- **Input for this task**:
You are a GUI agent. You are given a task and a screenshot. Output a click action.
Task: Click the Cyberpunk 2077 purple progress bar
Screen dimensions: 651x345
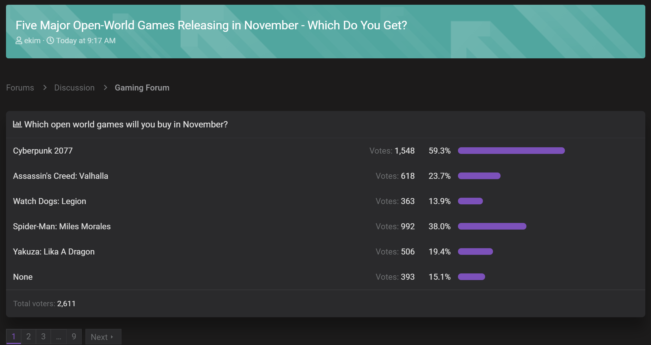pos(511,151)
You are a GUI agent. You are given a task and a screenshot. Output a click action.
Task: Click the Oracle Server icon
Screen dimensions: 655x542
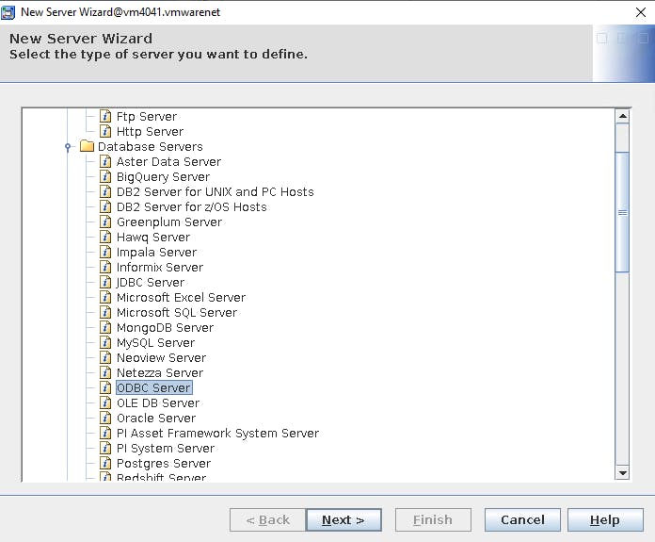coord(106,419)
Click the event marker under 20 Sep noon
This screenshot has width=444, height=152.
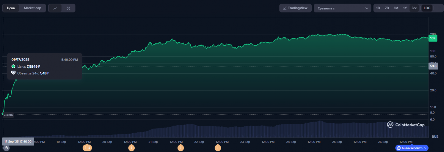pos(131,148)
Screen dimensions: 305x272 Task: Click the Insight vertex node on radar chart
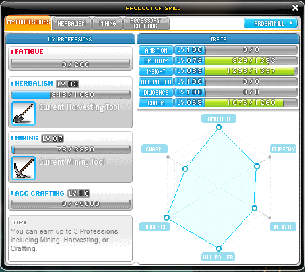point(254,208)
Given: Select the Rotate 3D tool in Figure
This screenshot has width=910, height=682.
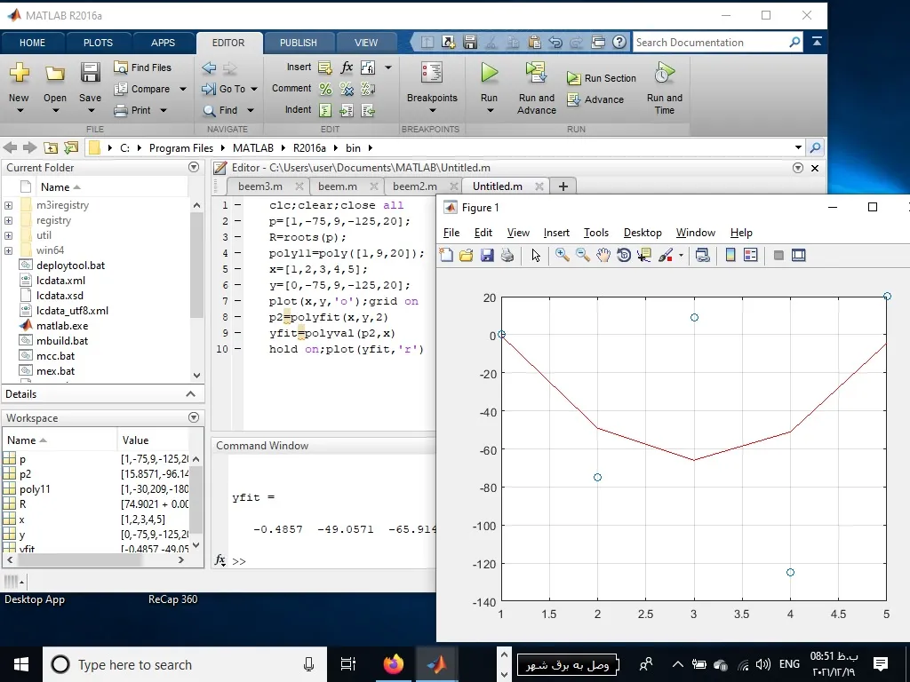Looking at the screenshot, I should [x=624, y=256].
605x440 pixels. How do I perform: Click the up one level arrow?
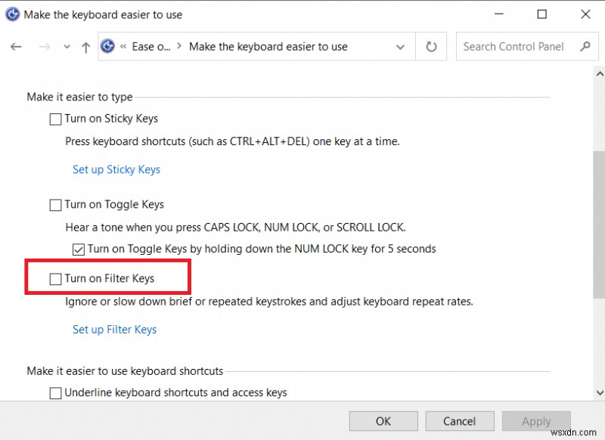[85, 46]
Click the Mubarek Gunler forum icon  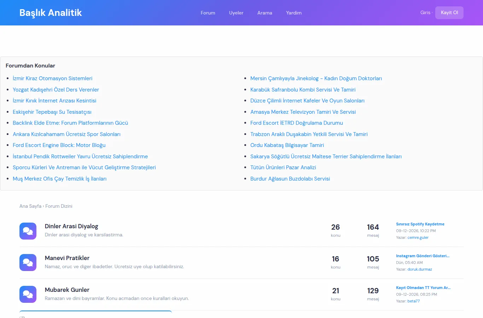(28, 294)
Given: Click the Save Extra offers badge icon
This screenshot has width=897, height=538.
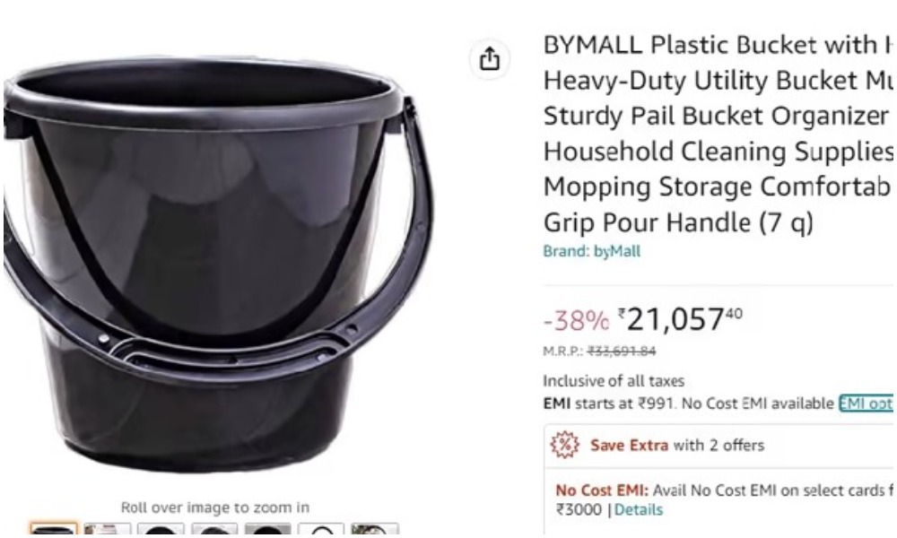Looking at the screenshot, I should click(x=564, y=445).
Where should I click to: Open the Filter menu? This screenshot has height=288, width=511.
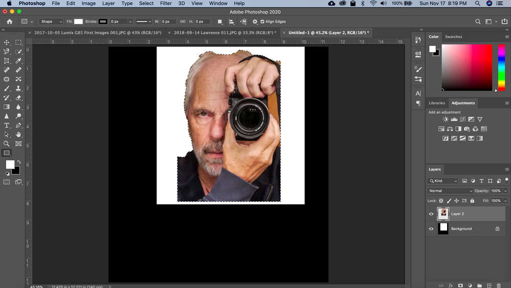pos(166,4)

- **Description of the task**:
Start with the line that holds "Given: Click the Save Extra offers badge icon" and retype each line through the last one in the data, exactly and without pictures.

- **Written response**:
Given: Click the Save Extra offers badge icon
This screenshot has width=897, height=538.
Looking at the screenshot, I should click(x=564, y=445).
Where should I click to: Open the Filter menu? This screenshot has height=288, width=511.
pos(166,4)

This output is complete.